British researchers said on Friday that the so-called “club drug” ecstasy is more likely than other stimulant – like speed or crystal meth – to kill young, healthy people who are not known as regular drug users, Reuters reported.

In fact, those who died after taking ecstasy were mainly younger and healthier than those who died after taking amphetamines, according to a study of stimulant-deaths in Britain between 1997 and 2007.

“The results of the study appeared to show young people are particularly vulnerable to ecstasy and this age group is the most likely to take it,” said Fabrizio Schifano of the University of Hertfordshire, who led the study.

Schifano believes such drugs are a big public health concern.

Data from the National Program on Substance Abuse Deaths database and the British Crime Survey showed that 832 people died from taking amphetamines and methylamphetamines, such as speed and crystal meth, over the 11 year study period, while 605 deaths were related to ecstasy.

Schifano wrote in the study in the Neuropsychobiology journal that deaths from ecstasy were more common in “victims who were young, healthy, and less likely to be known as drug users.”

> _Data shown_:

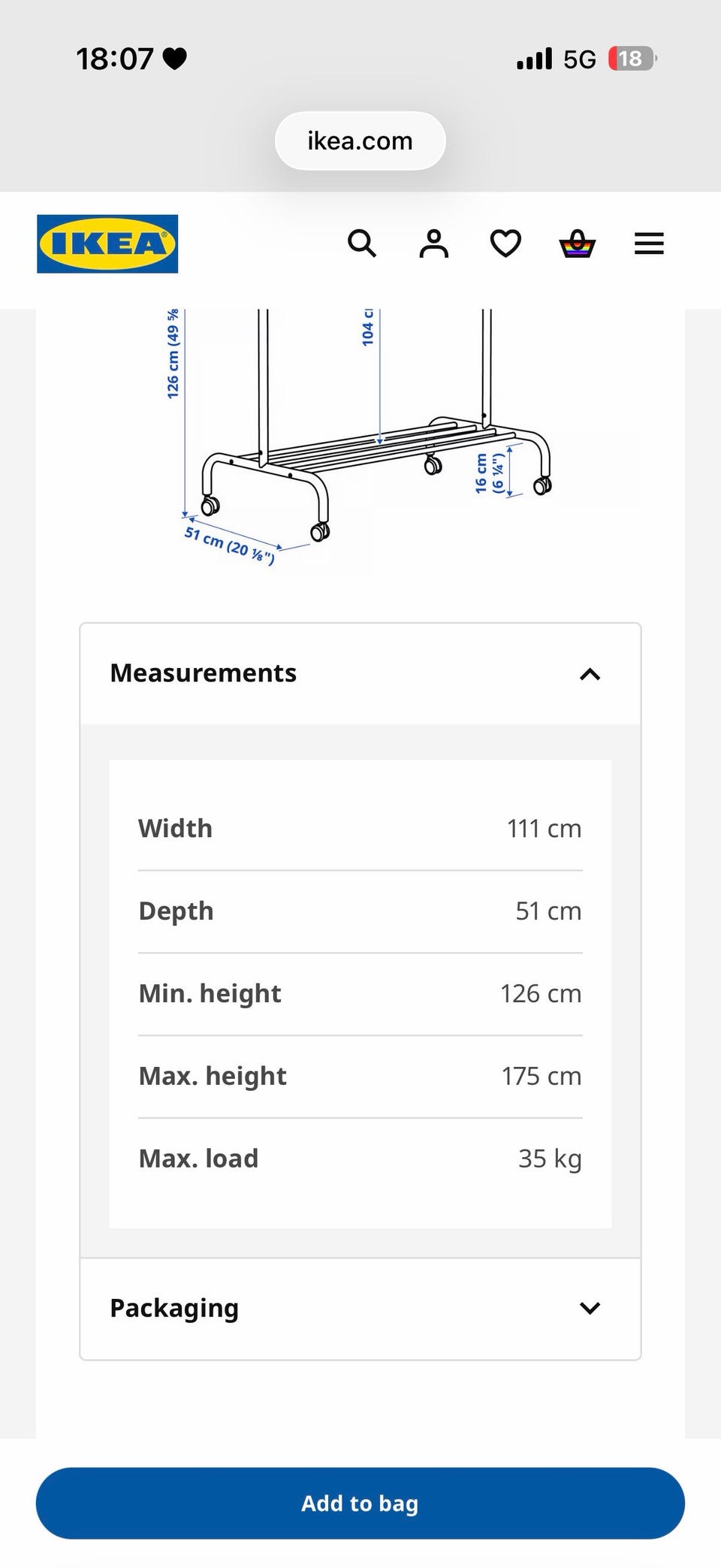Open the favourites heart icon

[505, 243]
...
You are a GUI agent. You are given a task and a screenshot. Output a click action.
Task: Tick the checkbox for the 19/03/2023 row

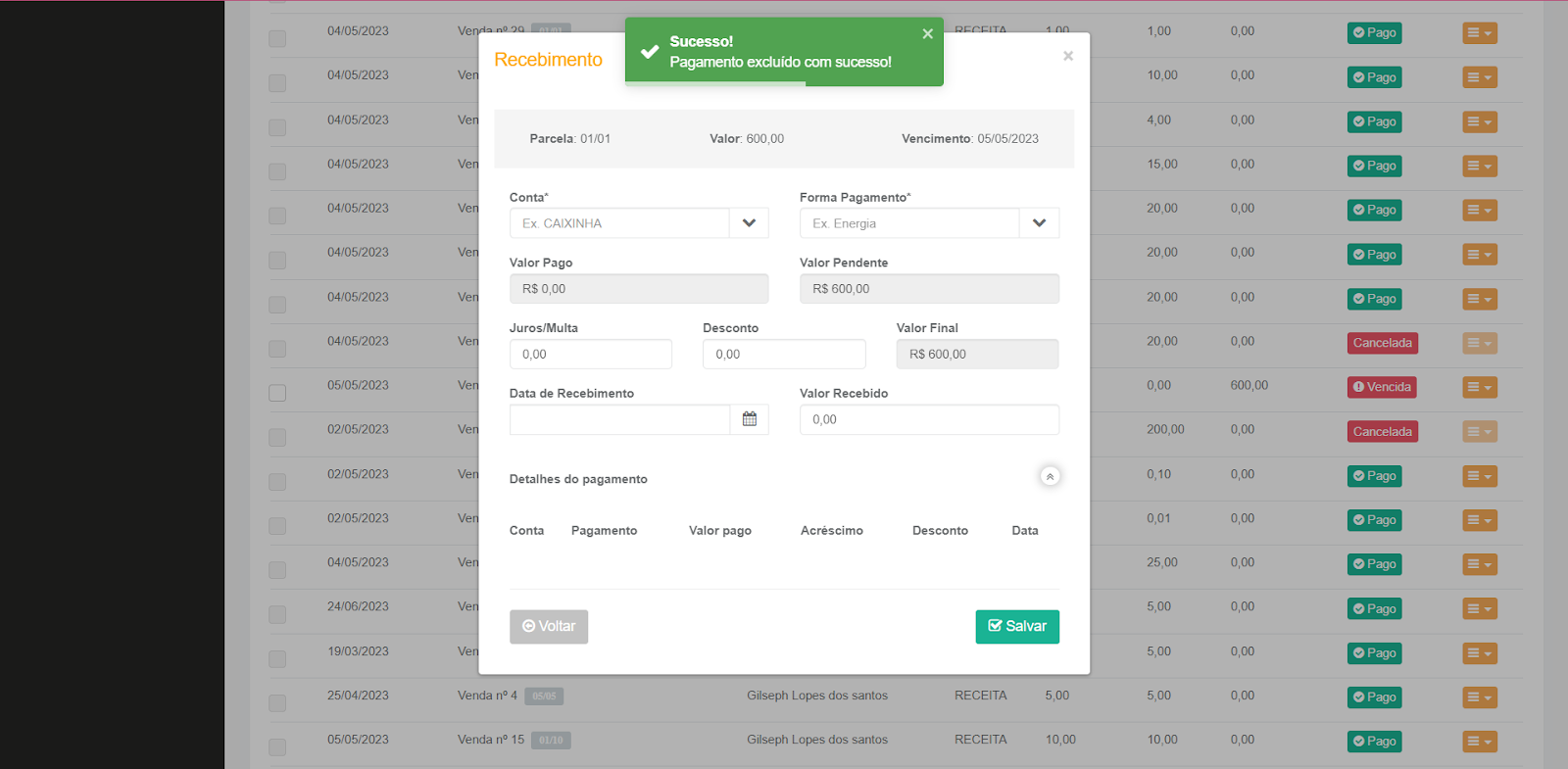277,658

> _Task requirements_: Proceed with the article on the British study of ecstasy deaths, continuing it from its last sentence.

> _Task result_:
He said the results suggested young people between the ages of 16 and 24 “seem to suffer extreme consequences after excessive intake of ecstasy,” but it was unclear what that is.

“Ecstasy and amphetamines are very similar — they are part of the same pharmacological group. But ecstasy does seem to show an intrinsic toxicity that is higher than that of amphetamines,” he explained.

He suggests it may be that young peoples’ brains, which are still developing at the age of 16 and 17, are more vulnerable to the drug’s effects.

Alongside heroin and cocaine. ecstasy is currently ranked in Britain as one of the most dangerous Class A drugs.